> **Given request**: Convert the lines below, starting at the line that contains "Where should I click to: Open" and ending at the line that contains "Action: coord(230,458)", into a Markdown table with the columns Row and Line. Number each row and skip any blank lines.

> **Data excerpts**:

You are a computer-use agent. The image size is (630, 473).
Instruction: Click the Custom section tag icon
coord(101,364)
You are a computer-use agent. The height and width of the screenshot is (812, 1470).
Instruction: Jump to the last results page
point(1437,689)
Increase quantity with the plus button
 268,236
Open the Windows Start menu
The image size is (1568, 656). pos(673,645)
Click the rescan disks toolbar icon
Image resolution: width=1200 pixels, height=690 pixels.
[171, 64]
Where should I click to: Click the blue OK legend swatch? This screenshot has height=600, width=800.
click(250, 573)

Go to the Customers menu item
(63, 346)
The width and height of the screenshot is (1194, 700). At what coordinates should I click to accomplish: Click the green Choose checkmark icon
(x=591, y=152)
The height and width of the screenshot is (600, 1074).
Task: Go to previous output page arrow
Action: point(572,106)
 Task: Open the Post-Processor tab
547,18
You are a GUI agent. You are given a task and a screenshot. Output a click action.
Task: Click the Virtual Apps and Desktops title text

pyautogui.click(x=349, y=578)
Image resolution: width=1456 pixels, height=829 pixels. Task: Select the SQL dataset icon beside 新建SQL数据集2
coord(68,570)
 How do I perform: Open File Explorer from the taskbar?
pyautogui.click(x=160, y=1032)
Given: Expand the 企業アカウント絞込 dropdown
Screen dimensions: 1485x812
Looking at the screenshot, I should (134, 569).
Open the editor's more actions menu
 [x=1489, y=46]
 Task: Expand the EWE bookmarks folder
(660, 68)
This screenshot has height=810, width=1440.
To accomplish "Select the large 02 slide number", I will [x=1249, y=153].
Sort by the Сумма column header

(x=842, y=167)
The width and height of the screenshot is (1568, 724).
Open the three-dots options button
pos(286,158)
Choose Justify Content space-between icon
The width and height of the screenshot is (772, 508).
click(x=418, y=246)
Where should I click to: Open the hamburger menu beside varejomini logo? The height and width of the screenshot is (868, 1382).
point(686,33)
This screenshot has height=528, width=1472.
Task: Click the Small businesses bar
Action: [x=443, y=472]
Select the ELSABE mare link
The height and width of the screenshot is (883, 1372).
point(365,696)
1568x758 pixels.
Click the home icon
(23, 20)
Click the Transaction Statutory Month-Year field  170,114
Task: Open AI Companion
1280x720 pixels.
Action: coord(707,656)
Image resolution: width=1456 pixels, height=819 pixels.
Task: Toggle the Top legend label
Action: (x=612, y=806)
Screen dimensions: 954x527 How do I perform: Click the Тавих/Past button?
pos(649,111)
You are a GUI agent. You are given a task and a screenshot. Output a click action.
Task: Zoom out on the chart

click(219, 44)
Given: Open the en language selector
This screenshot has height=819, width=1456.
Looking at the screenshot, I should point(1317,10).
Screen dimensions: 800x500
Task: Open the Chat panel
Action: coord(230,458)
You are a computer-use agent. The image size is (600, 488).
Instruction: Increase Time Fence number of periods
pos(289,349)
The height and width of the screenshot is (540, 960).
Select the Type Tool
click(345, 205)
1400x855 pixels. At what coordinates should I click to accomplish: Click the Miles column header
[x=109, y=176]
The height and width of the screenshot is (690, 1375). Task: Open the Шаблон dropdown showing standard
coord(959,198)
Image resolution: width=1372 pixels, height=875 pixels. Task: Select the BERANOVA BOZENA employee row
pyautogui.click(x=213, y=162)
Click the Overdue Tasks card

> **Result**:
| Row | Line |
|---|---|
| 1 | Where should I click to: Open the hamburger menu beside varejomini logo? The height and width of the screenshot is (868, 1382). |
| 2 | point(686,33) |
| 3 | This screenshot has height=528, width=1472. |
| 4 | Task: Click the Small businesses bar |
| 5 | Action: [x=443, y=472] |
| 6 | Select the ELSABE mare link |
| 7 | The height and width of the screenshot is (883, 1372). |
| 8 | point(365,696) |
| 9 | 1568x758 pixels. |
| 10 | Click the home icon |
| 11 | (23, 20) |
| 12 | Click the Transaction Statutory Month-Year field  170,114 |
| 13 | Task: Open AI Companion |
| 14 | 1280x720 pixels. |
| 15 | Action: coord(707,656) |
| 16 | Image resolution: width=1456 pixels, height=819 pixels. |
| 17 | Task: Toggle the Top legend label |
| 18 | Action: (x=612, y=806) |
| 19 | Screen dimensions: 954x527 How do I perform: Click the Тавих/Past button? |
| 20 | pos(649,111) |
| 21 | You are a GUI agent. You are given a task and a screenshot. Output a click action. |
| 22 | Task: Zoom out on the chart |
| 23 | click(219, 44) |
| 24 | Given: Open the en language selector |
| 25 | This screenshot has height=819, width=1456. |
| 26 | Looking at the screenshot, I should point(1317,10). |
| 27 | Screen dimensions: 800x500 |
| 28 | Task: Open the Chat panel |
| 29 | Action: coord(230,458) |